Für die Umsetzung einer fachstrategischen Initiative steht der DFG ein vielfältiges Instrumentenrepertoire zur Verfügung. Grundsätzlich eignen sich alle Förderprogramme zur Realisierung strategischer Impulse. Als besonders wirksam haben sich in den vergangenen Jahren folgende Instrumente herausgestellt:

  • Stellungnahmen und Denkschriften
  • Rundgespräche und Workshops
  • Bi- und multilaterale Ausschreibungen
  • Nachwuchsakademien
  • Ideenwettbewerbe
  • Ausschreibungen zur Einrichtung von Forschergruppen
  • Schwerpunktprogramme
  • DFG-Forschungszentren

Bei den strategischen Aktivitäten auf ausgewählten Forschungsfeldern geht es häufig nicht ausschließlich um reine Neuerschließung, sondern vielfach um einen gezielten Ausbau und die Etablierung eines im Wachstum befindlichen Forschungsfelds.

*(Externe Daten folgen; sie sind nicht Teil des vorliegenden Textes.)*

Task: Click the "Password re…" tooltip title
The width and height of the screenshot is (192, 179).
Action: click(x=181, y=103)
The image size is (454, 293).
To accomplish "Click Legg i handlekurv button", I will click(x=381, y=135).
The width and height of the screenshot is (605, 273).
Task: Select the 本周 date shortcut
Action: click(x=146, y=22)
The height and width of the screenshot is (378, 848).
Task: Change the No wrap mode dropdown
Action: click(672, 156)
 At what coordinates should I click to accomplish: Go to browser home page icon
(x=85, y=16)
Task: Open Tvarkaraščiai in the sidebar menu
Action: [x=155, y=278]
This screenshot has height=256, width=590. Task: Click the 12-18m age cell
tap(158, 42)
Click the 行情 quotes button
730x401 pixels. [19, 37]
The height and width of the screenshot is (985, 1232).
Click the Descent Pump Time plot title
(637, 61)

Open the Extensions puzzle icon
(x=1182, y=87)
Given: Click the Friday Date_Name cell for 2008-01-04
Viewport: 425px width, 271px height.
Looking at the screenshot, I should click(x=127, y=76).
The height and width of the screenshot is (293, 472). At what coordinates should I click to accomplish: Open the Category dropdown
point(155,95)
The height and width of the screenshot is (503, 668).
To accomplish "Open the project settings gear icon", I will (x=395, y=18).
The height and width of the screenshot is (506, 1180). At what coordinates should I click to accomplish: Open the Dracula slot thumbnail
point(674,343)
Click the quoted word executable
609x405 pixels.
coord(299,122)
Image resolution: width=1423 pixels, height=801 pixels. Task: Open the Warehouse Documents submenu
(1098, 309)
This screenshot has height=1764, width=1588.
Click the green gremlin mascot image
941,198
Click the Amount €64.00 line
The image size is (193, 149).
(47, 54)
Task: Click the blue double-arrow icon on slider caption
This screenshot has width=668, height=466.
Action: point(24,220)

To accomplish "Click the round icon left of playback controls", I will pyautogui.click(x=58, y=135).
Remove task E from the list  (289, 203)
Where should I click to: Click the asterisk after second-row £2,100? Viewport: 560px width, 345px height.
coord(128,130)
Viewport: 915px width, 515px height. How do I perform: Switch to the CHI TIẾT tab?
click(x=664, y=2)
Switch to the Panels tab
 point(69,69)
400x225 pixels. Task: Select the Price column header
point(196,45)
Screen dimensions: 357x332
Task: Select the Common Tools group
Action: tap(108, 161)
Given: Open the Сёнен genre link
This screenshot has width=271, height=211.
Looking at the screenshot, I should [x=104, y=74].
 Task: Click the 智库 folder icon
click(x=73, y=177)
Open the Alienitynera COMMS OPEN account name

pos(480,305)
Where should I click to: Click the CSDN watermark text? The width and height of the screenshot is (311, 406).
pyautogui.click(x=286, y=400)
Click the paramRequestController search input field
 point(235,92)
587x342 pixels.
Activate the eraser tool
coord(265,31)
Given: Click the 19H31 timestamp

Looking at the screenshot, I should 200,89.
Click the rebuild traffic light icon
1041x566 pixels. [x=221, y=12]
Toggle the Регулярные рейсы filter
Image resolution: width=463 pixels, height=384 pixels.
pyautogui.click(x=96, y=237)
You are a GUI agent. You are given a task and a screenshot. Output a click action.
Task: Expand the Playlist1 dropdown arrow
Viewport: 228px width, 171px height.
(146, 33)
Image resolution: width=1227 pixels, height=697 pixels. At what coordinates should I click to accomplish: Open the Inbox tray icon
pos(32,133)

So vielfältig die verschiedenen Förderformate für die Umsetzung fachstrategischer Initiativen sind, ist auch die Gruppe derer, die diese Initiativen anstoßen. Es ist Ausdruck des Selbstverständnisses der DFG als Selbstverwaltungsorganisation der Wissenschaft und Stärke ihres Gremiengefüges, dass strategische Initiativen weder von einem starren Prozessweg ausgehen noch immer nur von einem Gremium, dem das Initiativrecht vorbehalten wäre, sondern sich aus verschiedenen Quellen speisen. Die Legitimation für strategisches Förderhandeln der DFG, nämlich dass es wissenschaftsgeleitet sein muss und in enger Rückkoppelung mit den Communities erfolgt, führt dazu, dass entsprechende Initiativen auch von verschiedener Seite angeregt werden. Anregungen kommen daher

  • direkt aus den Fachcommunities
  • aus den Fachkollegien
  • von der Geschäftsstelle in Absprache mit den Fachkollegien
  • aus den vom Präsidium eingesetzten Projektgruppen
  • von den Senatskommissionen bzw. Unterausschüssen des Senats und Hauptausschusses
  • unmittelbar aus dem Senat
  • aus dem Präsidium.

In dem Bemühen um eine möglichst große Offenheit für Anregungen aus allen Kreisen der Wissenschaft nimmt die DFG dabei bewusst in Kauf, dass auch die Prozesswege flexibel bleiben müssen. Aus welcher Richtung die Anregungen auch kommen, am Ende steht eine Beratung und Entscheidung im Präsidium und Senat.